Une tactique d’enquête assumée

À l’époque, Laurent Valdiguié, consultant police-justice, analysait ces interpellations matinales comme une méthode classique. L’objectif : confronter des récits avant toute concertation, lorsqu’un élément semble ne pas coïncider dans les déclarations. Si les intéressés ont finalement été libérés, cette séquence a renforcé l’idée que quelque chose, aux yeux des enquêteurs, continue de poser question.

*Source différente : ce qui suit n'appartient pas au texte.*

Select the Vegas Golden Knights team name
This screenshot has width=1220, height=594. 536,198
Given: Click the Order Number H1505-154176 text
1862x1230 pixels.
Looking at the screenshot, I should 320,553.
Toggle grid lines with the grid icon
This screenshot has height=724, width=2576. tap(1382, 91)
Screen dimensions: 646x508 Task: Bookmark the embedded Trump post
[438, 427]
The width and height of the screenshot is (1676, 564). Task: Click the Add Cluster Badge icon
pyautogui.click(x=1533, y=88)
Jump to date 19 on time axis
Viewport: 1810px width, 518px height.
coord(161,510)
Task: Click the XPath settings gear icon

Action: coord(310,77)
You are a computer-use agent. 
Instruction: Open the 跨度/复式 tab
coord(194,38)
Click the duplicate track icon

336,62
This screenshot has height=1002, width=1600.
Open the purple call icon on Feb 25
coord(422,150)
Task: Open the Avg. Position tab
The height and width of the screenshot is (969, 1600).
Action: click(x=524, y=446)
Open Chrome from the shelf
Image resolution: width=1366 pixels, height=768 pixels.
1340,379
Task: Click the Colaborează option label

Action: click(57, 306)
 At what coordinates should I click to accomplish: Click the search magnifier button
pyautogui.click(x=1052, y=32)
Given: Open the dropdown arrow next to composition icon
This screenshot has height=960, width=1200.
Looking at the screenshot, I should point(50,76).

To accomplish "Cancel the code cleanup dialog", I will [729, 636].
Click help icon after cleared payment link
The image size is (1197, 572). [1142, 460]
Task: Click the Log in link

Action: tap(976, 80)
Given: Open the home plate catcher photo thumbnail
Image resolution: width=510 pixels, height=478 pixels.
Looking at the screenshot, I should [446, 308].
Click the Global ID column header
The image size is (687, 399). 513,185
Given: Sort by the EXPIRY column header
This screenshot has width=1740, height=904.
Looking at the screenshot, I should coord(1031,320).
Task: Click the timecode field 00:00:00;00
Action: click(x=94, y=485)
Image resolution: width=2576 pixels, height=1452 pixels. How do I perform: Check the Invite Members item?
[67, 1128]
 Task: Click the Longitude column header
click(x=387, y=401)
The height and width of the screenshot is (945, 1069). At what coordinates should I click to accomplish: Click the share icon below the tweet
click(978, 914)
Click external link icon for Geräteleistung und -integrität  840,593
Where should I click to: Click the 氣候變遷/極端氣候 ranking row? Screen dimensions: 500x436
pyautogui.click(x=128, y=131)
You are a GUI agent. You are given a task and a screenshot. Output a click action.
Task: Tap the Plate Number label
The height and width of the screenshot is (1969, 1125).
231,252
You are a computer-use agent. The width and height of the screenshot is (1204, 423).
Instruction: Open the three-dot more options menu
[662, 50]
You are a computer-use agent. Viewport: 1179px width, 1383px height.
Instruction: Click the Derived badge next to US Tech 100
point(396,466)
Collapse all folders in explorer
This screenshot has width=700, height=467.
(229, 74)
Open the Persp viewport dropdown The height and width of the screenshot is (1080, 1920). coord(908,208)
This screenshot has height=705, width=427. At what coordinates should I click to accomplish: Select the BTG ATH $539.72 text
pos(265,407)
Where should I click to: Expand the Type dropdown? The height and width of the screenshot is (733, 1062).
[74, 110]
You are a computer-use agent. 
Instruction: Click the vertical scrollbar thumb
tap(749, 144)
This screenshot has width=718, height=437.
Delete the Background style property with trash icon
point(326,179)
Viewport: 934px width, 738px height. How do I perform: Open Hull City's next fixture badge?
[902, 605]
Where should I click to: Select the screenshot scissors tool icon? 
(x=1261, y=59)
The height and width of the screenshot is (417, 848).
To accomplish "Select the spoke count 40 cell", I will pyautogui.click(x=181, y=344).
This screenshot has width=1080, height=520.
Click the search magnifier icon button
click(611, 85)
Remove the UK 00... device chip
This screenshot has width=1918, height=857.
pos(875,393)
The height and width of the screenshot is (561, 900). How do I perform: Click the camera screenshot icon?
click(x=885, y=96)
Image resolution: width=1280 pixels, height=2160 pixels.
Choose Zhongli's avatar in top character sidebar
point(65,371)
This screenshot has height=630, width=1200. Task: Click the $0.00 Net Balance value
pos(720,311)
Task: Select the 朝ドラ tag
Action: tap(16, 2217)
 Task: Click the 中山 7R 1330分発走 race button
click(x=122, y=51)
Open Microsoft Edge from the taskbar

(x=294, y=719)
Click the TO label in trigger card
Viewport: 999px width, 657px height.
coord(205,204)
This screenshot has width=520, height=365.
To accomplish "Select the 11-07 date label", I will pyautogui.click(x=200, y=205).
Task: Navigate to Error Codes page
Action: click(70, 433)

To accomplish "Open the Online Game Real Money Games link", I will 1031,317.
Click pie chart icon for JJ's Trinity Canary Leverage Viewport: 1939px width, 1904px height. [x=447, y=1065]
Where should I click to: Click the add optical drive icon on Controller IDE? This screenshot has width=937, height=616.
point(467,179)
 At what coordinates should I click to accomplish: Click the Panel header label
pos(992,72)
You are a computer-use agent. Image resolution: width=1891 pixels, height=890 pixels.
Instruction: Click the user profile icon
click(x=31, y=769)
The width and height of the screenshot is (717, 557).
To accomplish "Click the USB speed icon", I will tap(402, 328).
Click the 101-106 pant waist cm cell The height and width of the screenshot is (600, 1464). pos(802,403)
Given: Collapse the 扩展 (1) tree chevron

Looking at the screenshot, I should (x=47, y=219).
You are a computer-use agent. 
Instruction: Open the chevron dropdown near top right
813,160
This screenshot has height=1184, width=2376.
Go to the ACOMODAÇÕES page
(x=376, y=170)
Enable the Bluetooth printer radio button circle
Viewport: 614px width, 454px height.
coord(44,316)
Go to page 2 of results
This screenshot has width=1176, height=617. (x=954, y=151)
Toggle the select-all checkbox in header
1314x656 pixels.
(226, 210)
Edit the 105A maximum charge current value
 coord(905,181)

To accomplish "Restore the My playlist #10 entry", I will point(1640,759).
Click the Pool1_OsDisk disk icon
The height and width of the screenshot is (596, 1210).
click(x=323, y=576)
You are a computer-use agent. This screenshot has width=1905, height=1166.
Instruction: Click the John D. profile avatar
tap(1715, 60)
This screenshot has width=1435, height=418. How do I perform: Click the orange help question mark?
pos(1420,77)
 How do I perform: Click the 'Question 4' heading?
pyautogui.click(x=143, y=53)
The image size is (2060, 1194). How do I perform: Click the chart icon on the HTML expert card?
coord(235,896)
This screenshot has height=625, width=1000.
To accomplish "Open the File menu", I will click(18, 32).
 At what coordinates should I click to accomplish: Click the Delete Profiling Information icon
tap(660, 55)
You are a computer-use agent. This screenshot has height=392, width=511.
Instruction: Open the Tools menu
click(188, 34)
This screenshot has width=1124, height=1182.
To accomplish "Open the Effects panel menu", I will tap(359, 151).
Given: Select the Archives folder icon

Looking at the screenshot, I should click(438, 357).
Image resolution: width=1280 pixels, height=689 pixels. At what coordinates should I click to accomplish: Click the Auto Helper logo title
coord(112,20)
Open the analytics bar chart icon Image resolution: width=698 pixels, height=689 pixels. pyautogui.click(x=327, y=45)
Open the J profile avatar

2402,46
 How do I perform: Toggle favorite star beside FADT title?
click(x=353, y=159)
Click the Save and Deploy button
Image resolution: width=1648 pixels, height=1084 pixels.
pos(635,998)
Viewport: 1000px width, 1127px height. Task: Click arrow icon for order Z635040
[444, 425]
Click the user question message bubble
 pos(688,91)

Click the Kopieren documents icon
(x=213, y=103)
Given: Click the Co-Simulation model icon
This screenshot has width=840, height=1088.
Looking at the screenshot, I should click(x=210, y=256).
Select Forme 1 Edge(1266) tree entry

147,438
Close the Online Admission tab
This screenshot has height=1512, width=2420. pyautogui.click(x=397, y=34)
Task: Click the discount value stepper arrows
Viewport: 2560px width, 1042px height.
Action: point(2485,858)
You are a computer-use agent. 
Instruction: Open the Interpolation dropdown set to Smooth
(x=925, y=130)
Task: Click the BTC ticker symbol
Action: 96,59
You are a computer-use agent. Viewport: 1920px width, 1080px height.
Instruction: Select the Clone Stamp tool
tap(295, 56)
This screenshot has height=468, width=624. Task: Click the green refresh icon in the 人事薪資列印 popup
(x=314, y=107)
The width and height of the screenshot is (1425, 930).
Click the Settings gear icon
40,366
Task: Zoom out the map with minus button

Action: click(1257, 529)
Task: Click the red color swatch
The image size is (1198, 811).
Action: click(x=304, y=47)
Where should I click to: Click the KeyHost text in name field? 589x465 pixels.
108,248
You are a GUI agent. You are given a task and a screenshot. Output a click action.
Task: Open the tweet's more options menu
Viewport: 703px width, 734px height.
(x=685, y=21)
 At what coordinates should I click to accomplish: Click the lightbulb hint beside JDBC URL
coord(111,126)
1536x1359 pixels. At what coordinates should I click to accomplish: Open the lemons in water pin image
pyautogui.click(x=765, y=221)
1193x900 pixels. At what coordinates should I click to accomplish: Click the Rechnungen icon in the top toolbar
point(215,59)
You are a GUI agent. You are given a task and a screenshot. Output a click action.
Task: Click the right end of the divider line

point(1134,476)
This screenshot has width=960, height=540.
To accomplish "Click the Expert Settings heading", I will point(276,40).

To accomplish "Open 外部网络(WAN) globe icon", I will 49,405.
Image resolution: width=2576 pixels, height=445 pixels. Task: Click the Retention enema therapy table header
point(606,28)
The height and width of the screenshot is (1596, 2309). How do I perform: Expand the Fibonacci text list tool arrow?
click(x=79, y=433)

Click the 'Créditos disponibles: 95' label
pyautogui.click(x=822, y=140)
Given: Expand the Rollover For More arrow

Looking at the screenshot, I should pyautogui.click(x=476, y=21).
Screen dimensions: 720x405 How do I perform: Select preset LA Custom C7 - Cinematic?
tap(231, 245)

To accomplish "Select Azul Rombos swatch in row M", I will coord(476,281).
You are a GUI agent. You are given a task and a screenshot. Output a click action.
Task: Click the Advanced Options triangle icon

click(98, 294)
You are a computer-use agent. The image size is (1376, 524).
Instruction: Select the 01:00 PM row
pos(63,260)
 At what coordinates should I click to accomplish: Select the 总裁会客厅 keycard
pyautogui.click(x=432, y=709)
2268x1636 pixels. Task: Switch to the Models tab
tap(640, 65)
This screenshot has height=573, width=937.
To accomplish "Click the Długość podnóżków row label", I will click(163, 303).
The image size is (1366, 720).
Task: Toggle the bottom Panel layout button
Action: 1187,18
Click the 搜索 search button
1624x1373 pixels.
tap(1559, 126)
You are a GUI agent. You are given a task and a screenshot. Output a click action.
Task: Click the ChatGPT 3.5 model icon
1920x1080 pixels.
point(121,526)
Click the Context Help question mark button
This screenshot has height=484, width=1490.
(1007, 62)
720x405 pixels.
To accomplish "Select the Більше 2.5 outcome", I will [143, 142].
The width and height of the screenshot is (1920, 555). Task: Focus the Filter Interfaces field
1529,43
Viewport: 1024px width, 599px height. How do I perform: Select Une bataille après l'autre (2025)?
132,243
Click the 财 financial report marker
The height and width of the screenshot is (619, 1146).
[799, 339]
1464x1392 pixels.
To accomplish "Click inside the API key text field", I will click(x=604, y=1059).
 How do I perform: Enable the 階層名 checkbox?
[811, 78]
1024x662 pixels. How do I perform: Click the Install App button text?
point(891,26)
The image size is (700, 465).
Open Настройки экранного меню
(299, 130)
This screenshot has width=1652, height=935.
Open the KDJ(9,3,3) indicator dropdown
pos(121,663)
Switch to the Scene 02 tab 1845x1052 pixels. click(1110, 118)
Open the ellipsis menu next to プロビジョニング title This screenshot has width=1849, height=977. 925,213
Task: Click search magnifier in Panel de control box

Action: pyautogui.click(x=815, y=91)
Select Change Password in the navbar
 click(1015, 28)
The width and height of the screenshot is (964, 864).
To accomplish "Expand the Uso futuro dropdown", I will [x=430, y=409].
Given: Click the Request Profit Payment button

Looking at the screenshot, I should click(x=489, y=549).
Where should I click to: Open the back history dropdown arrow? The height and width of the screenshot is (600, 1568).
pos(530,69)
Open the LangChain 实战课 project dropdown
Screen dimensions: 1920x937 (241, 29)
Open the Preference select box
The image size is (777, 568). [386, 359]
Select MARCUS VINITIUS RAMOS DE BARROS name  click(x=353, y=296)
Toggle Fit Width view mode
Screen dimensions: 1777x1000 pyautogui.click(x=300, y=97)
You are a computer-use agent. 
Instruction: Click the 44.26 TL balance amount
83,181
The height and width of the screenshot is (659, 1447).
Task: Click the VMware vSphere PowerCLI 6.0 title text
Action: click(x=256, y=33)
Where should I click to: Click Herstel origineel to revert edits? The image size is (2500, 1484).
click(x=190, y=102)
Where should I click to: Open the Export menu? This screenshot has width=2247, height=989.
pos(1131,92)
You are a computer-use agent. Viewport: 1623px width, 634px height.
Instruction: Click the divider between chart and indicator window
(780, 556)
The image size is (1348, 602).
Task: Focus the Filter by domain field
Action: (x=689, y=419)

Des soupçons toujours présents, malgré la prudence

La thèse d’un coup fatal porté à l’enfant, évoquant un traumatisme facial violent, reste à l’étude. Toutefois, les observateurs appellent à la retenue. Mélanie Bertrand, reporter spécialisée, rappelait récemment qu’après un an et demi, les protagonistes ont eu le temps d’échanger et, éventuellement, d’harmoniser leurs versions. Une réalité qui impose, selon elle, la plus grande prudence dans l’interprétation des gardes à vue.